§ **Task requirements**:
Would you return every line of the listing below that has "name" in it?

──────────────────────────────

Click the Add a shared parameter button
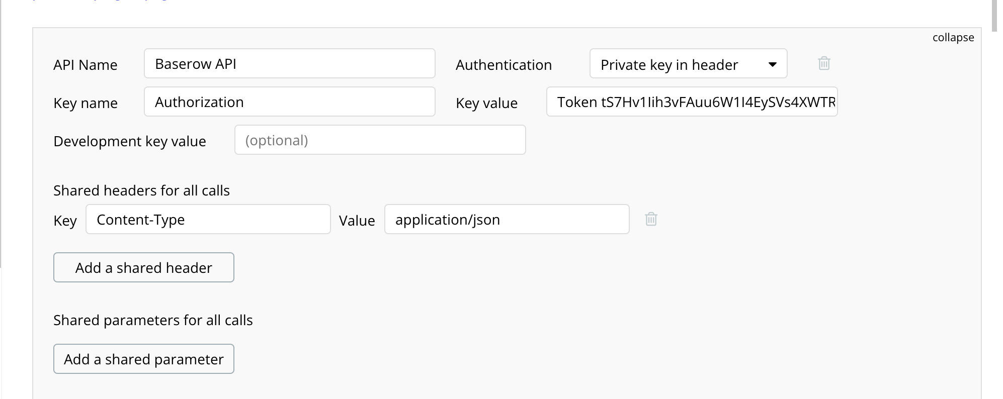 [143, 359]
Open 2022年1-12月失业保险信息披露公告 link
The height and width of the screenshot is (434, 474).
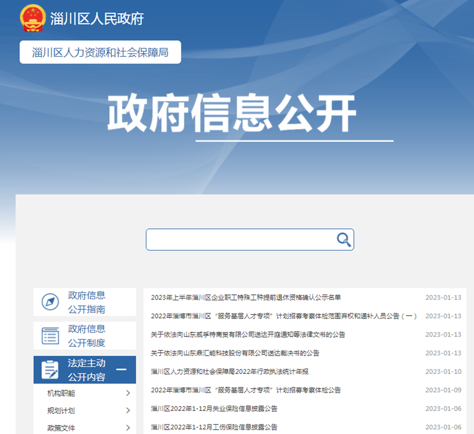(x=214, y=409)
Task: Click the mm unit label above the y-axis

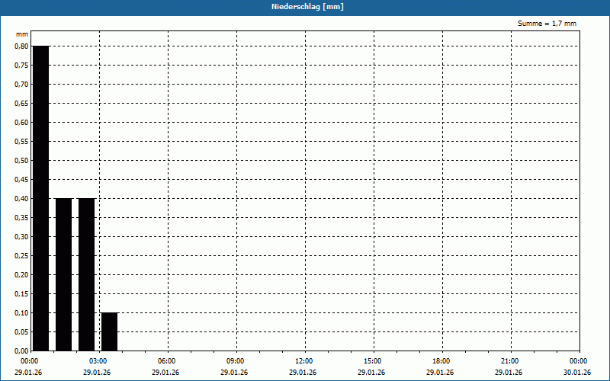Action: [x=21, y=35]
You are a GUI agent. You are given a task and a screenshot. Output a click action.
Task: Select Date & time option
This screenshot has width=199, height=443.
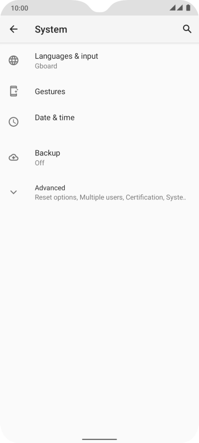tap(99, 122)
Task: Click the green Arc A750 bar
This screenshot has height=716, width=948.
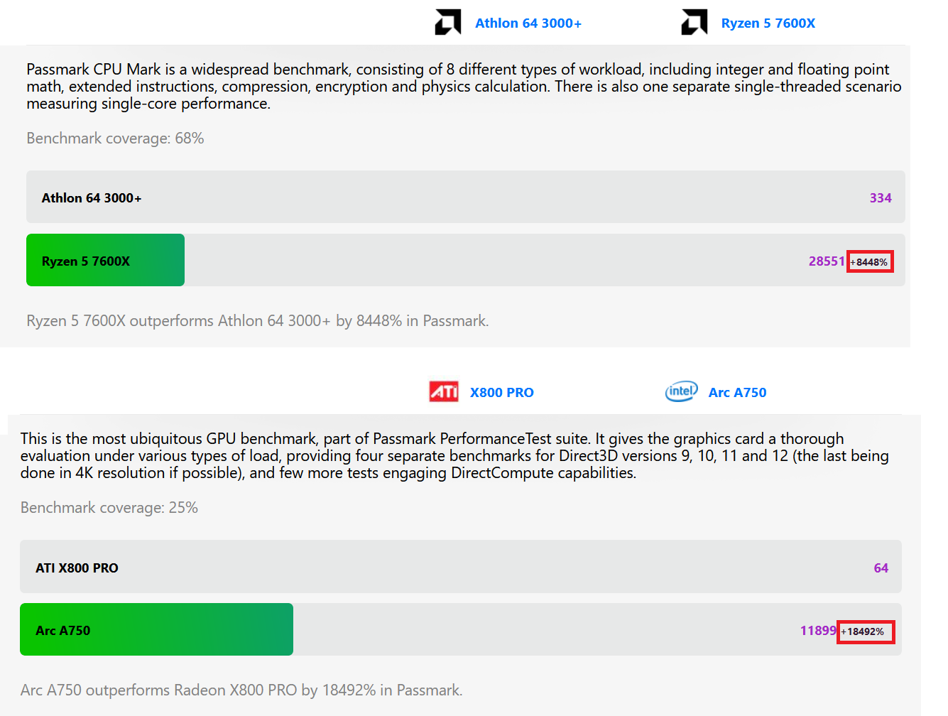Action: pos(156,630)
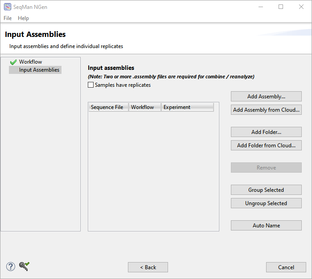The image size is (312, 279).
Task: Open the Help menu
Action: [23, 18]
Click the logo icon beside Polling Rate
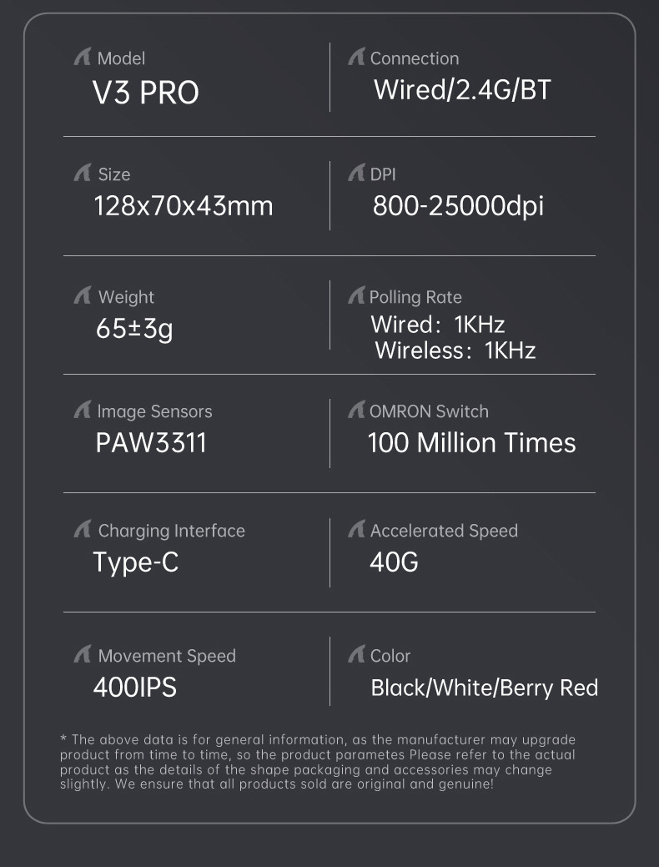 [356, 296]
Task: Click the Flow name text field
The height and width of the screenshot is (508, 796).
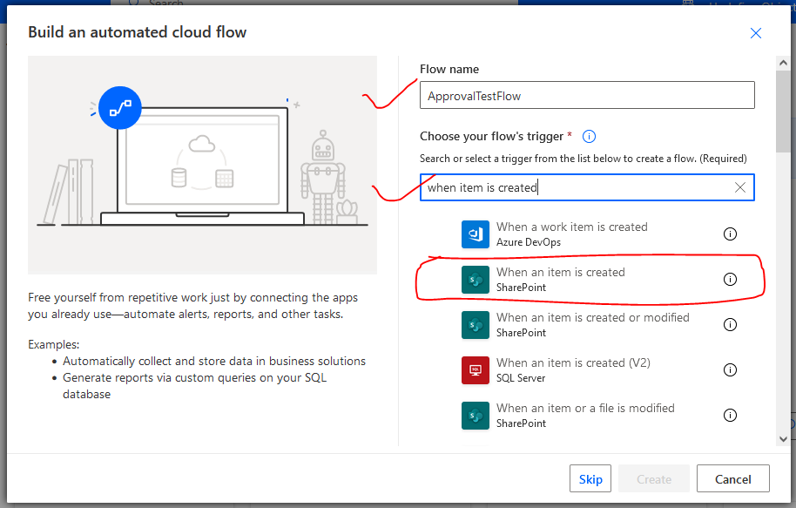Action: [x=587, y=96]
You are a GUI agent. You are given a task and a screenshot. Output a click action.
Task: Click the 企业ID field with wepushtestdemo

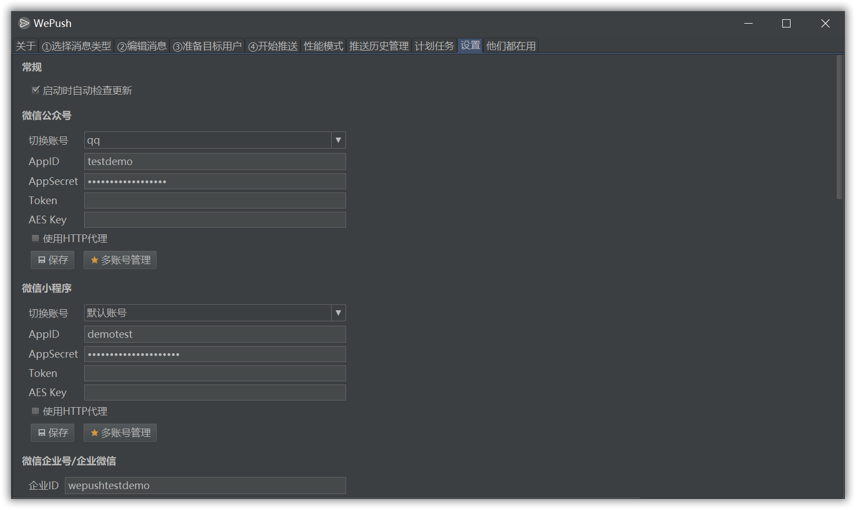pos(205,486)
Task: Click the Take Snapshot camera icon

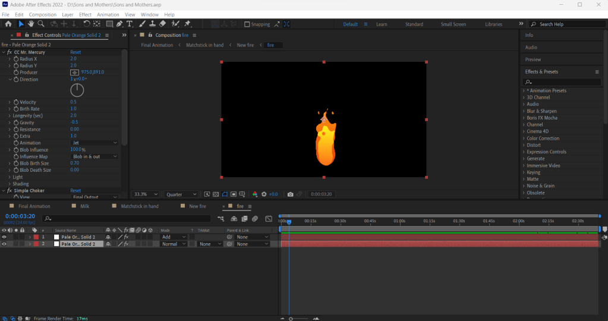Action: (290, 194)
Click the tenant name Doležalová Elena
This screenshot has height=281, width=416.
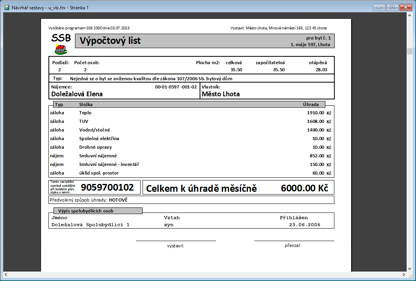(77, 94)
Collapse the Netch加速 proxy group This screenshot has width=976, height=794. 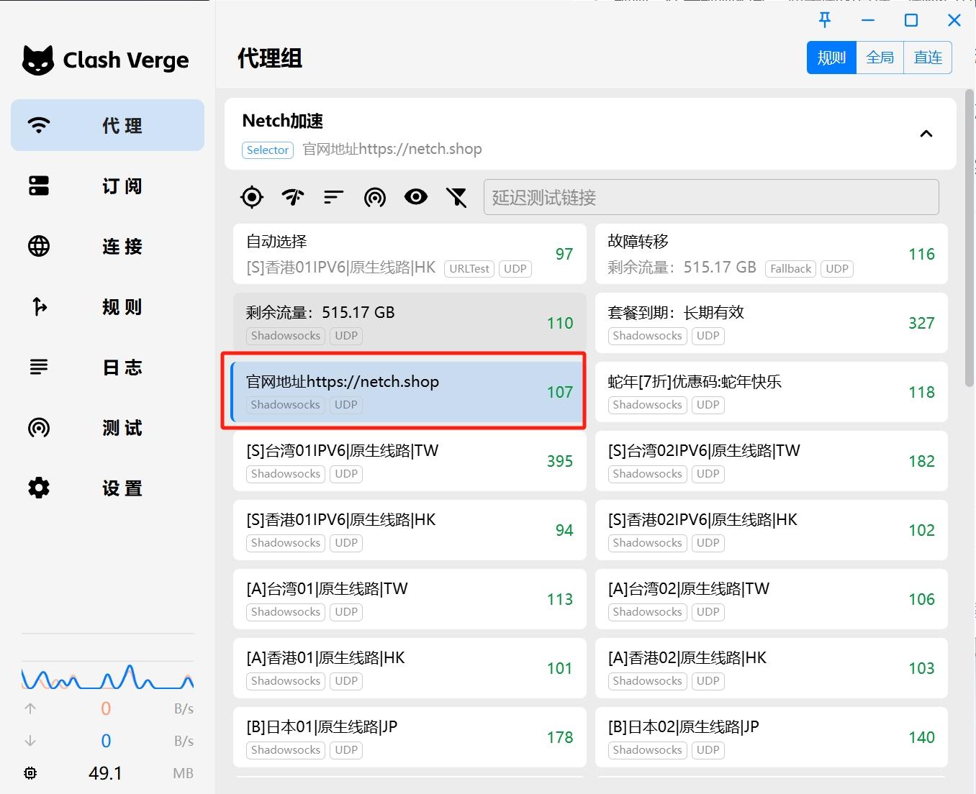926,134
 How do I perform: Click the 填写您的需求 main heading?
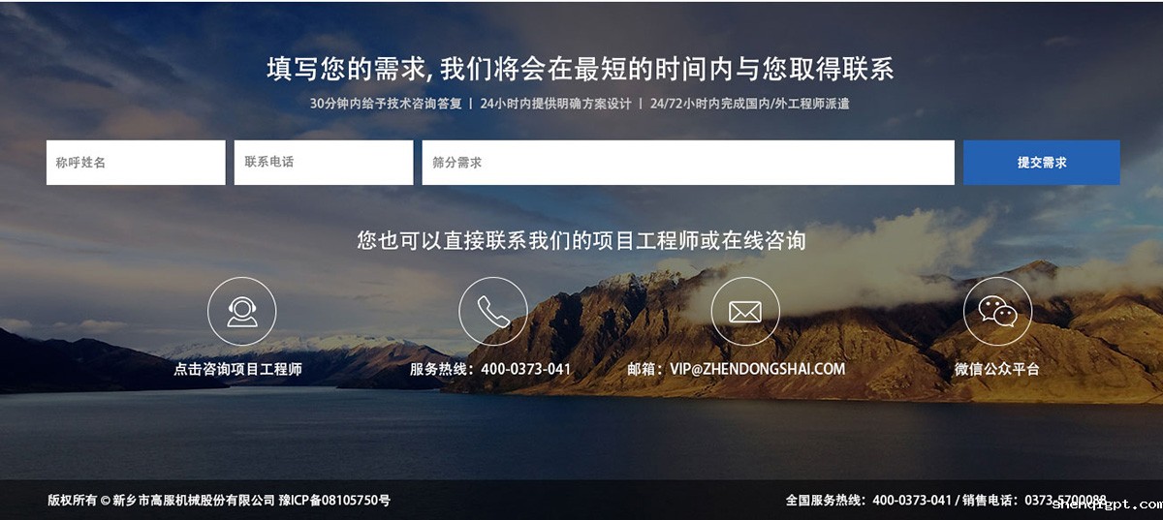coord(580,69)
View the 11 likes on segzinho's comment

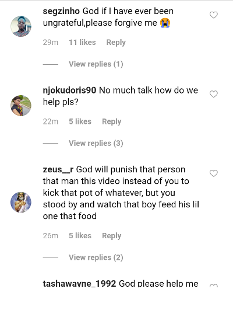pos(82,42)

──────────────────────────────

§ **Answer below**:
Task: Click the Flow name text field
Click the tenant name Doležalová Elena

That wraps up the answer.